Michaël Leroy

Expression of the interferon-alpha/beta-inducible bovine Mx1 dynamin interferes with replication of rabies virus.

Rabies is a fatal anthropozoonotic viral infection of the central nervous system that remains a serious public health problem in many countries. As several animal cases of spontaneous survival to infection were reported and because type 1 interferons were shown to protect against the virus, it was suggested that innate resistance mechanisms exist. Among the antiviral proteins that are synthesized in response to interferon-alpha/beta stimulation, Mx proteins from several species are long known to block the replication of vesicular stomatitis virus (VSV). As both VSV and rabies virus belongs to the Rhabdoviridae family, this study was started with the aim to establish whether the anti-VSV activity of a mammalian Mx protein could be extended to rabies virus. This question was addressed by inoculating the virus onto a bovine Mx1 or human MxA-expressing Vero cell clone. Plaque formation was unambiguously blocked, and viral yields were reduced 100- to 1000-fold by bovine Mx1 expression for both SAG2 and SADB19 viral strains. In opposition, only SAG2 strain could be inhibited by the expression of human MxA protein. The effect of both proteins expression was then evaluated at the viral protein expression level. Again, boMx1 was able to repress protein expression in both strain, whereas only SAG2 proteins were inhibited in human MxA-expressing cells. These results suggest that protection conferred by interferon-alpha/beta against rabies could be, at least partially, attributable to the Mx pathway. Alternatively, bovine Mx1 could be unique in its ability to repress rabies virus which, if confirmed in vivo, would open an avenue for the development of new antirabies therapeutic strategies.

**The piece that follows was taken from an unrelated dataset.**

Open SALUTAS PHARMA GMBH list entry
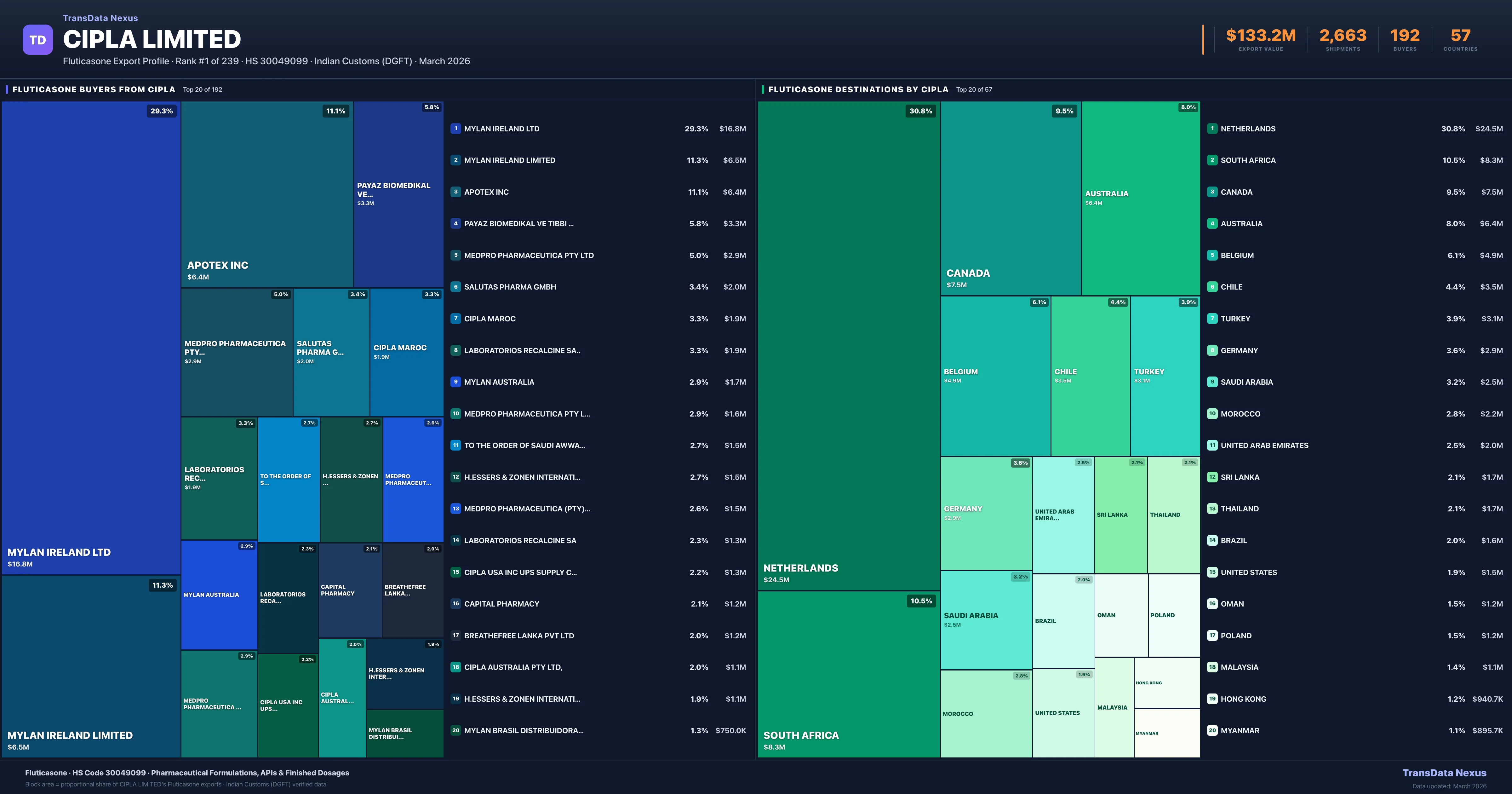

Modulating mouse innate immunity to RNA viruses by expressing the Bos taurus Mx system

Mx proteins are interferon-induced members of the dynamin superfamily of large guanosine triphosphatases. These proteins have attracted much attention because some display antiviral activity against pathogenic RNA viruses, such as members of the orthomyxoviridae, bunyaviridae, and rhabdoviridae families. Among the diverse mammalian Mx proteins examined so far, we have recently demonstrated in vitro that the Bos taurus isoform 1 (boMx1) is endowed with exceptional anti-rabies-virus activity. This finding has prompted us to seek an appropriate in vivo model for confirming and evaluating gene therapy strategies. Using a BAC transgene, we have generated transgenic mouse lines expressing the antiviral boMx1 protein and boMx2 proteins under the control of their natural promoter and short- and long-range regulatory elements. Expressed boMx1 and boMx2 are correctly assembled, as deduced from mRNA sequencing and western blotting. Poly-I/C-subordinated expression of boMx1 was detected in various organs by immunohistochemistry, and transgenic lines were readily classified as high- or low-expression lines on the basis of tissue boMx1 concentrations measured by ELISA. Poly-I/C-induced Madin-Darby bovine kidney cells, bovine turbinate cells, and cultured cells from high-expression line of transgenic mice were found to contain about the same concentration of boMx1, suggesting that this protein is produced at near-physiological levels. Furthermore, insertion of the bovine Mx system rendered transgenic mice resistant to vesicular-stomatitis-virus-associated morbidity and mortality, and embryonic fibroblasts derived from high-expression transgenic mice were far less permissive to the virus. These results demonstrate that the Bos taurus Mx system is a powerful anti-VSV agent in vivo and suggest that the transgenic mouse lines generated here constitute a good model for studying in vivo the various antiviral functions—known and yet to be discovered—exerted by bovine Mx proteins, with priority emphasis on the antirabic function of boMx1.